* Problem to solve: The expected output is each line below containing "agent", copied in full.

(Stored data entries)
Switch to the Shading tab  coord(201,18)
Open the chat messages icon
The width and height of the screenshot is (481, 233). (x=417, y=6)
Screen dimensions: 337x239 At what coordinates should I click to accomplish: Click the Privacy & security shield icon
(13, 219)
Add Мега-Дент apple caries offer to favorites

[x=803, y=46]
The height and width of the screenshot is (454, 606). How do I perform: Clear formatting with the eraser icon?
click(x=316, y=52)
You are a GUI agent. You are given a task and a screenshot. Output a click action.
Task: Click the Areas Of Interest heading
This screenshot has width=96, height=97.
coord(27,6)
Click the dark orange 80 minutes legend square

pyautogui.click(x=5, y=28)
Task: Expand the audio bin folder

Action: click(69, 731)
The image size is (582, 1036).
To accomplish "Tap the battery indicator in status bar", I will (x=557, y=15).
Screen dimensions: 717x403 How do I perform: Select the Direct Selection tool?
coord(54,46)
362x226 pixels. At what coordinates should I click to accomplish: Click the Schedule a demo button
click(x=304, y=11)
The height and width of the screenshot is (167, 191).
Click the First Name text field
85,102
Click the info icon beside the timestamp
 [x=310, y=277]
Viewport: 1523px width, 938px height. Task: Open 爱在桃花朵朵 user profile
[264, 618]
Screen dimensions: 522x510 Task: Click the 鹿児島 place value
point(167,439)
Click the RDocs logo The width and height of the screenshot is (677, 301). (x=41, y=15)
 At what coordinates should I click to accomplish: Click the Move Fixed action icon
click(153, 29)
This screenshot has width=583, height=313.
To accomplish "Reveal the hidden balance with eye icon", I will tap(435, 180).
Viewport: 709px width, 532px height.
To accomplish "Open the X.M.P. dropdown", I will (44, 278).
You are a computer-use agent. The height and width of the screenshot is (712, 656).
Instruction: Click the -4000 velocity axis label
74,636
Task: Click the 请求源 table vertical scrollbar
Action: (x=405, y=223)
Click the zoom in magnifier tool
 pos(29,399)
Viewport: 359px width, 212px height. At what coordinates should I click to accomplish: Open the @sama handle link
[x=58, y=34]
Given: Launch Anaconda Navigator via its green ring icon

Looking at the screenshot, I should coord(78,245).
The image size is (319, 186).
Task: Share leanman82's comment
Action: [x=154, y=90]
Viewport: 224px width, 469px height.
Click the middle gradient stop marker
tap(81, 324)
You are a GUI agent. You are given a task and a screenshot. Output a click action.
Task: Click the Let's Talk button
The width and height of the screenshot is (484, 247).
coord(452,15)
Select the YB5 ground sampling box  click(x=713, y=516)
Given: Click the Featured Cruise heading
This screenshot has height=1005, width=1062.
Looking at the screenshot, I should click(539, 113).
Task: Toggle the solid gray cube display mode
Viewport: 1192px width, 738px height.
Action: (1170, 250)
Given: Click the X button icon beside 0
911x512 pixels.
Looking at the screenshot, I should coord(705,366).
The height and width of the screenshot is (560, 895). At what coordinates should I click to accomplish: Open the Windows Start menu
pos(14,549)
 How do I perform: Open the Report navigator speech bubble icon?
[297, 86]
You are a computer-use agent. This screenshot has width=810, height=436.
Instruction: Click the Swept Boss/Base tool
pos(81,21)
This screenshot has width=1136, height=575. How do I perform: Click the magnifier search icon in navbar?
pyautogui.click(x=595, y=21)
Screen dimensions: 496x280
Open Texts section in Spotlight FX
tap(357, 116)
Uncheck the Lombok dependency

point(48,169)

* Exercise output:
You are a GUI agent. You are given a task and a screenshot. Output a click action.
You are a computer-use agent. The height and width of the screenshot is (712, 656).
You are a GUI agent. You are given a task and a screenshot. Output a click action.
You are a computer-use agent. This screenshot has width=810, height=436.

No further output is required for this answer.